▸ WORK ITEM
Leave out all pictures while you copy the lines exactly from the one with "This screenshot has" through the last line of the listing.

▸ RECORDS PROVIDED
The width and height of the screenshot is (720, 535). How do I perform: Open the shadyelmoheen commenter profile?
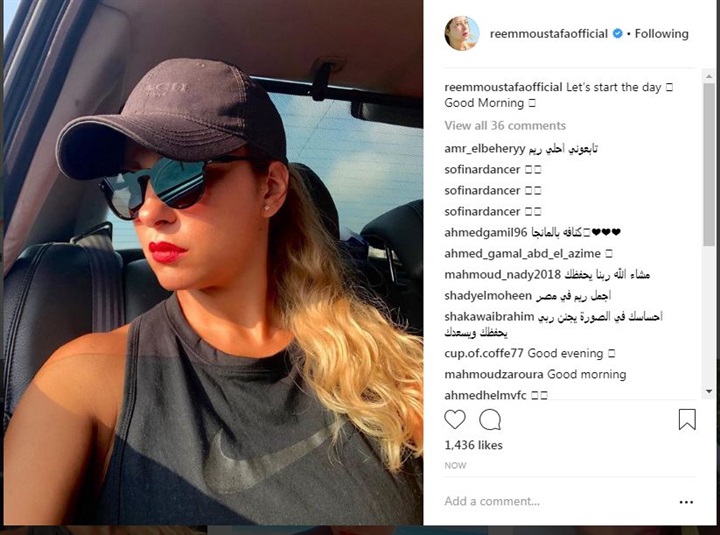coord(488,295)
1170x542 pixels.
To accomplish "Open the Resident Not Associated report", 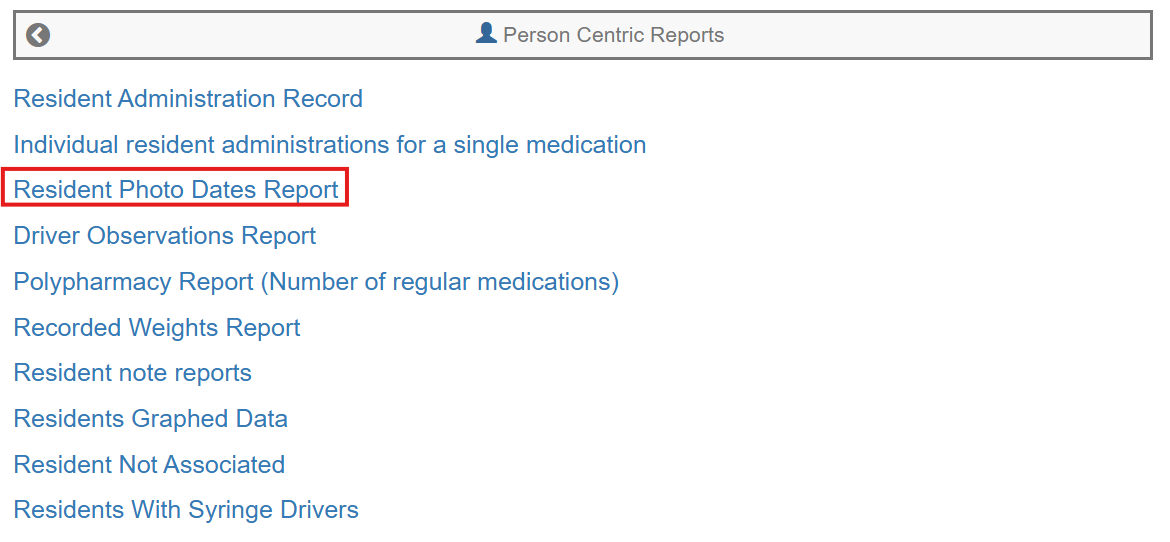I will coord(149,465).
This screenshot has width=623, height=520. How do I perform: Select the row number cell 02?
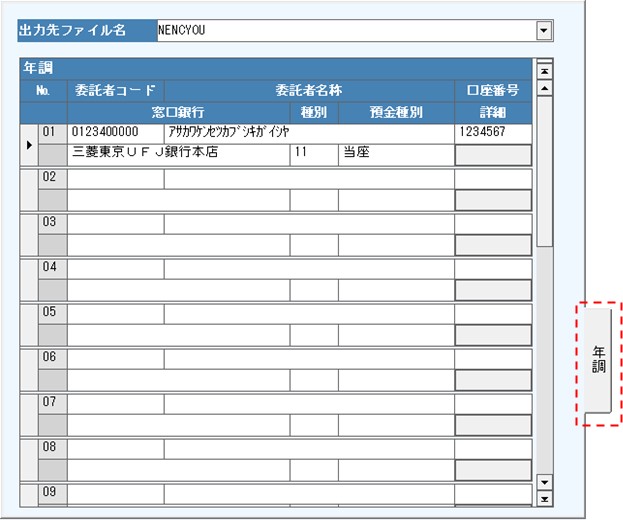click(x=52, y=178)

▸ RESPONSE TO THE EXERCISE
This screenshot has width=623, height=520. How do I perform: Select the row number cell 02?
click(x=52, y=178)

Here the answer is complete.